If the accountable care organization becomes the dominant way healthcare is organized in the future, providers will likely face the wrath of both the public and the pundits under ACOs. That will come later, but it is inevitable because one of the chief priorities of ACOs concerns limiting utilization—the same role HMOs once filled.
Under the current payment system, hospitals are the hub of the healthcare experience. They do the most expensive procedures, but generally, their responsibility to the patient ends at discharge. Beyond broad regulations focusing on readmission rates and quality scores, the new healthcare reform law includes demonstration projects that provide incentives and, notably, penalties for providers if they do a poor job of coordinating care. That means if ACOs become the dominant reimbursement structure, communication and handoffs between the hospital and ancillaries, including ambulatory care, surgery centers, primary care providers, the pharmacy, even hospice, will become especially important.
Central to the ACO concept is the idea that patients deserve to have their care coordinated such that one entity giving a service to the patient has all the information about what has been done for that patient elsewhere in the continuum, and then takes that information into account when treating that patient. Such a model helps remove some of the waste in healthcare due to duplicative care, and also makes some entity responsible—through shared payment—for not only distributing that payment equitably among entities involved in the episode of care, but taking responsibility that the patient will not have to seek care to rectify a health problem that should have been addressed during the episode. But who, or what, should that entity be?
It doesn’t necessarily have to be the hospital. In many cases, it will be, but other organizations, most commonly health plans and large multispecialty physician practices and medical service organizations can also serve as the “accountable” party in the ACO.

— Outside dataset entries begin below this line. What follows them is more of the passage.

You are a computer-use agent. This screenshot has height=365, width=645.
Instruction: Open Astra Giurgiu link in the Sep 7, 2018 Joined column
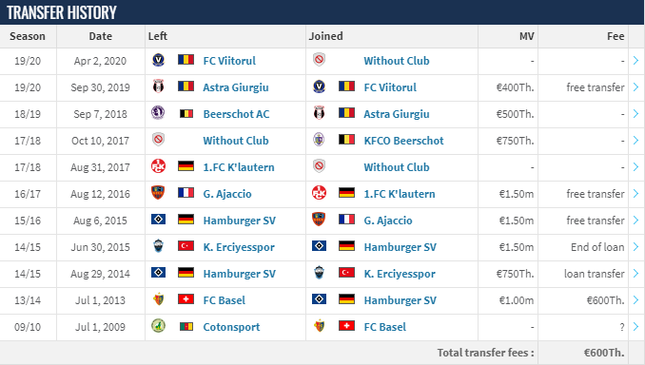(396, 114)
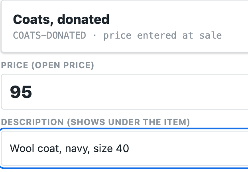This screenshot has height=172, width=248.
Task: Click the value 95 in price field
Action: pyautogui.click(x=21, y=92)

It’s a legitimate question. Several organizations, including CMS, have demonstration projects or independent trials going on right now, with dozens of organizations spending real money to try to figure out how to compete in a new reimbursement paradigm. But they clearly haven’t figured out how transform an idea that makes common sense into one that makes business sense.
On its face, the ACO is a simple structure. It has two functions. Most important, says Michael Sachs, chairman and CEO of Sg2 Inc., a Chicago healthcare information company, it manages utilization. A distant second priority, when utilization of a service is to take place, is to find where it can be done most efficiently.
“Whatever the unit of service is, you want to reduce it,” says Sachs. “Whether I buy the procedure at $4,000 or $5,000 isn’t terribly significant. It’s whether the procedure is done at all.” He offers, as an example, visiting two different auto body shops and having them compete on the service. You may save by shopping around, but the big point is: Did you get in the accident?
“People always want to go straight to the second element, but that’s not where the savings are going to be and where the real innovation is,” he says. Instead, savings will revolve largely around new models of care, which is where the bigger payoff lurks. He mentioned that over the past 30 years, “whenever there’s been a preauthorization put in front of the utilization of the service, utilization has decreased.”